When Should I Stop Using My Credit Cards
Most people know that they are in a financial crisis usually about 3-6 months before they contact an attorney for bankruptcy. Of course, that’s a general rule; some people know for a much longer time but do nothing, for a variety of reasons.
However, credit card companies are becoming more aggressive in fighting charges that are incurred 60 to 90 days before a person files bankruptcy. The bankruptcy code actually says that cash advances and “luxury” good items (i.e. flat screen TV) are presumed to be non-dischargeable if purchased within 90 days of the bankruptcy being filed.

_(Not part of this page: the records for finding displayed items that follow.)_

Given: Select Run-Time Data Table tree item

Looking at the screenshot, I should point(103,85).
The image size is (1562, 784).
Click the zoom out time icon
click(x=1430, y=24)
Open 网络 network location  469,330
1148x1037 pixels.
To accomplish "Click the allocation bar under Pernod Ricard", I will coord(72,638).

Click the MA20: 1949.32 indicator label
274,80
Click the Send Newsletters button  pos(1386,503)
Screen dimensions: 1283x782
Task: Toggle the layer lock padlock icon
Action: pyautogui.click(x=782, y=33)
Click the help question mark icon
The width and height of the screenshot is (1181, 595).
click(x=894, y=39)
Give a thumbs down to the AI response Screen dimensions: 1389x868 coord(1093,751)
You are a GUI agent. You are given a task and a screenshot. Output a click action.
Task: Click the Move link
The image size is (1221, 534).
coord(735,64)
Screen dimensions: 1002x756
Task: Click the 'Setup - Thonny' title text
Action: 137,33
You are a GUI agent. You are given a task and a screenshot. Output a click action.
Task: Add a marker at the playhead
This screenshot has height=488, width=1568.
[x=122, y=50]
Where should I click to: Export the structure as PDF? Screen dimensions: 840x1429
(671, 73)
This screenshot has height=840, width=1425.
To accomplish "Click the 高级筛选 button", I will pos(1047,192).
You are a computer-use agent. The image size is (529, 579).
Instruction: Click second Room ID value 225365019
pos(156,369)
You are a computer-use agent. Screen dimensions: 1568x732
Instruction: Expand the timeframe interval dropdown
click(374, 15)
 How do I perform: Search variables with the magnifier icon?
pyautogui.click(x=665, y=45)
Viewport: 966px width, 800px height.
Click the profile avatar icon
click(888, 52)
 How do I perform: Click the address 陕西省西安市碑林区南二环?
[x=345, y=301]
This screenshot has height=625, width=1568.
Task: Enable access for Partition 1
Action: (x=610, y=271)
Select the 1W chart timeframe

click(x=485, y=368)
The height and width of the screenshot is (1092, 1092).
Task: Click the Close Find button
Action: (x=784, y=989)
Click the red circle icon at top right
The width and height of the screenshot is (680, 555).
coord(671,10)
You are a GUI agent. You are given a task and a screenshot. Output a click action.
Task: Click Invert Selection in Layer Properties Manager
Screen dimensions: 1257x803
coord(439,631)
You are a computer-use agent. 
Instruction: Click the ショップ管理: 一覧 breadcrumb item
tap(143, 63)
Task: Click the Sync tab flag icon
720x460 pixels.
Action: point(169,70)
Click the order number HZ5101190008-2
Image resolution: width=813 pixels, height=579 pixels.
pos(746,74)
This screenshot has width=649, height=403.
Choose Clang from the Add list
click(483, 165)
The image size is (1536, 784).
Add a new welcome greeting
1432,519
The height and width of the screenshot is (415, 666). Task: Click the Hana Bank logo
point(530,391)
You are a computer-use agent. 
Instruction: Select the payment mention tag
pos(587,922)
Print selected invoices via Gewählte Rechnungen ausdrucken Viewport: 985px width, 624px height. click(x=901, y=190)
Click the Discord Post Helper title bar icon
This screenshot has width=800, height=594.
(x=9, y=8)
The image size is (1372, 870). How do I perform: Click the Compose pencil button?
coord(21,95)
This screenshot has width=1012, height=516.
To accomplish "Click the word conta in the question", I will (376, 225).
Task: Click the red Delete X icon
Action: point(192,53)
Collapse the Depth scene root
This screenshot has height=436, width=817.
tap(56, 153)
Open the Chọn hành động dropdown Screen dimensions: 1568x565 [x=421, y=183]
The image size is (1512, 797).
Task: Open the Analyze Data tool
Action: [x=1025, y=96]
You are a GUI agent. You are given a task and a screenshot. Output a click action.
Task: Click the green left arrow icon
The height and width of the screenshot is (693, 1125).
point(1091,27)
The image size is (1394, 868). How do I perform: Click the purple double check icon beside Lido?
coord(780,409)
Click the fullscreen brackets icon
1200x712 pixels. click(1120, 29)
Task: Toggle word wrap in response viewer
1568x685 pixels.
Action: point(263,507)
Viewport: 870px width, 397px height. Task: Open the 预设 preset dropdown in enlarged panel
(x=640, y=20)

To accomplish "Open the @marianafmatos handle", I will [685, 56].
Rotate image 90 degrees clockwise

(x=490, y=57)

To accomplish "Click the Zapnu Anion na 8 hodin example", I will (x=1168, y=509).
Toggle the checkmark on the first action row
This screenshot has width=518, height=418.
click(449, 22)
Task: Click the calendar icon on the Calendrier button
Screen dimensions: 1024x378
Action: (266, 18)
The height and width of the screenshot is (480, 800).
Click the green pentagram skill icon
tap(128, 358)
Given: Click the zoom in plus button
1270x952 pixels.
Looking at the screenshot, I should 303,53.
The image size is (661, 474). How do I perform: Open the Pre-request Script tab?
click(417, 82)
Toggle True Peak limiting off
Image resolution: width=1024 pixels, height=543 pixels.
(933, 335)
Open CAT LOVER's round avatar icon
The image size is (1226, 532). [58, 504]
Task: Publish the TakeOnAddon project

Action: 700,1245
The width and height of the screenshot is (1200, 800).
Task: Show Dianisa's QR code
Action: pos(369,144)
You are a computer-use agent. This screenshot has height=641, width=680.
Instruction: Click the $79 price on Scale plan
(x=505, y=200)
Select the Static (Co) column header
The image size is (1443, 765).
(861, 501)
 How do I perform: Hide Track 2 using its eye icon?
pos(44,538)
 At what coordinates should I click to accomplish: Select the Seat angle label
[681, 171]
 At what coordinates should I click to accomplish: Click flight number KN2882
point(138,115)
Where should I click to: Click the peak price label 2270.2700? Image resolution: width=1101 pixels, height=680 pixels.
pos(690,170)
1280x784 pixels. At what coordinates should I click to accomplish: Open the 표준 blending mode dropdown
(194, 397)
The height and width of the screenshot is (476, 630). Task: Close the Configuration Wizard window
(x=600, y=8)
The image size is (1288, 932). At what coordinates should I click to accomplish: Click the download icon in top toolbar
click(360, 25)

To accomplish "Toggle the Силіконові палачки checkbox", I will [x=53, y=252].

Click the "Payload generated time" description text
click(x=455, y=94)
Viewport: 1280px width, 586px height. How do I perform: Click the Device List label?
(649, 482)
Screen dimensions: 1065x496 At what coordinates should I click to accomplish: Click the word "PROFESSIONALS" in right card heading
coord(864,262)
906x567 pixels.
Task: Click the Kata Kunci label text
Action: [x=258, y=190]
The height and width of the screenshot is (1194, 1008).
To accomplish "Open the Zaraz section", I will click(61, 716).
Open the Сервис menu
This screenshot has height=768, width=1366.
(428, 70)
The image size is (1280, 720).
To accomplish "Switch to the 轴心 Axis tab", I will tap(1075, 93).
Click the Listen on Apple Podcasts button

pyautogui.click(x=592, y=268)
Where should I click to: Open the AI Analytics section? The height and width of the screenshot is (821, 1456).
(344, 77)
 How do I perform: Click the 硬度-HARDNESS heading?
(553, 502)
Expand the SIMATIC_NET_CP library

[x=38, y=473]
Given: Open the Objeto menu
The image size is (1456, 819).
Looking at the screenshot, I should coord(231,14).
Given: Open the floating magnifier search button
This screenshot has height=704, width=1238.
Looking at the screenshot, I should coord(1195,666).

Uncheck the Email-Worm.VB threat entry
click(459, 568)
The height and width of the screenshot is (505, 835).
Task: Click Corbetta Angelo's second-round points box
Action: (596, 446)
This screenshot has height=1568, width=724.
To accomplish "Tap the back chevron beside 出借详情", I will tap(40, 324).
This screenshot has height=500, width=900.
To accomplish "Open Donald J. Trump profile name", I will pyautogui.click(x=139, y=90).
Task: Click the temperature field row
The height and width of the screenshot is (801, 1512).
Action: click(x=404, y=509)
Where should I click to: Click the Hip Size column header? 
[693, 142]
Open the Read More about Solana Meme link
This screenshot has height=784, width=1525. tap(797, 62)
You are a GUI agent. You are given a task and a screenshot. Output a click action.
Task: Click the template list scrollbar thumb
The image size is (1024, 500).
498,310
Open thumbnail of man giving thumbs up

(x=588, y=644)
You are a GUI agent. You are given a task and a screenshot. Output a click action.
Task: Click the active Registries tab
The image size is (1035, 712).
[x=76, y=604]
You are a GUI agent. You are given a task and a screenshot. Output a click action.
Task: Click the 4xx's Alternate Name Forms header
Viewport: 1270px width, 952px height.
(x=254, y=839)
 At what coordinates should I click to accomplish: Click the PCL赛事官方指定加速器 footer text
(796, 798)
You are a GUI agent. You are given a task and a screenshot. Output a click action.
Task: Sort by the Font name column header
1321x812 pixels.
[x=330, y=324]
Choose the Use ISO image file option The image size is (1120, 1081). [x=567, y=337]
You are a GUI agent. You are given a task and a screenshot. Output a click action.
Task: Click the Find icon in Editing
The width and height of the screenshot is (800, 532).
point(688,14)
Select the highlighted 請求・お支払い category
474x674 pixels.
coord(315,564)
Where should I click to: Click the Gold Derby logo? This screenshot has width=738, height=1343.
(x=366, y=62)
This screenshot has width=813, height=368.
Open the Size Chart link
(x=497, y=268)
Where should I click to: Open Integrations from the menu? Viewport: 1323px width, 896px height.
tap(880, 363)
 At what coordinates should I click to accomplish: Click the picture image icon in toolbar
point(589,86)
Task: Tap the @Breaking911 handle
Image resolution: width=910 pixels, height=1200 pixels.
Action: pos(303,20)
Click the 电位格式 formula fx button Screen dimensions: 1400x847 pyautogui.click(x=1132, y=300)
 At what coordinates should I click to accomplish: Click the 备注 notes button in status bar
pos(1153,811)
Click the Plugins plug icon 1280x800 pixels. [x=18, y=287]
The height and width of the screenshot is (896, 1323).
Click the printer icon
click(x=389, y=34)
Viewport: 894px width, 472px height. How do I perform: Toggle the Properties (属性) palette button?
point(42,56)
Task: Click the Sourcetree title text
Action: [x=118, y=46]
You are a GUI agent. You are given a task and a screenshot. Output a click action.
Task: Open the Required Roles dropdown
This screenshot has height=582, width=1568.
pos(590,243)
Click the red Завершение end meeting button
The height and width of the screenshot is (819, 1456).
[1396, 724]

On a bankruptcy petition, the Debtor must disclose the first date he or she met with an attorney to discuss bankruptcy and the attorney received money from the debtor. Also, creditor often look at the date the Debtor took his or her mandatory credit counseling class. These two dates are important, because a person may not actually file the bankruptcy petition for a long time – sometimes three to six months after meeting with an attorney. There are a variety of reasons why debtors wait to file. So creditors are looking at those dates to see what charges were made within 60 to 90 days prior to those dates because then the creditor might argue that charges were incurred with the Debtor either was already contemplating bankruptcy.
In addition, some credit card companies believe under the Code that charges incurred when a Debtor knows he or she will never be able to pay the debt, should also not be dischargeable.
Of course, towards “the end”, in the last six months before Debtors come in to see me, usually they are paying their minimum payments, and then charging their cards to the max again, then paying minimum payments, and charging to the max. This is not uncommon.
However, if you have a credit card with no balance, or a small balance, and then charge $6000 in a one month period and file bankruptcy four months later, that is a charge that might be contested. If the Court agreed with the credit card company, that partcular charge might not get discharged – but your other debts that were not contested would.
In any event, once you make the decision in your own mind that you are going to meet with an attorney to discuss bankruptcy, you should try to stop using your credit cards. Most likely, once you meet with an attorney, he or she will tell you that no only should you stop using them, but you should also stop paying them, because your only option is bankruptcy.
It goes without saying, but sometimes it happens, that a client will come in to meet with me, pay me a portion of all of the fee to file bankruptcy, but have continued to use a credit card, thinking that as long as they are paying the minimum payment, the use is proper. This is not the case. My advice to clients is that once they come to see me about their case, even if it is before they have paid me any money, they should stop using – and paying – their credit cards – unless we have discussed another course of action. For example, for some people bankruptcy is not the best option for them.
Bankruptcy gets rid of a lot of debt and while it is a difficult process it is generally quite easy to have all unsecured debt discharged. However, paying attention to when you last used your credit cards, and how you last used them, is something you will need to discuss with your attorney.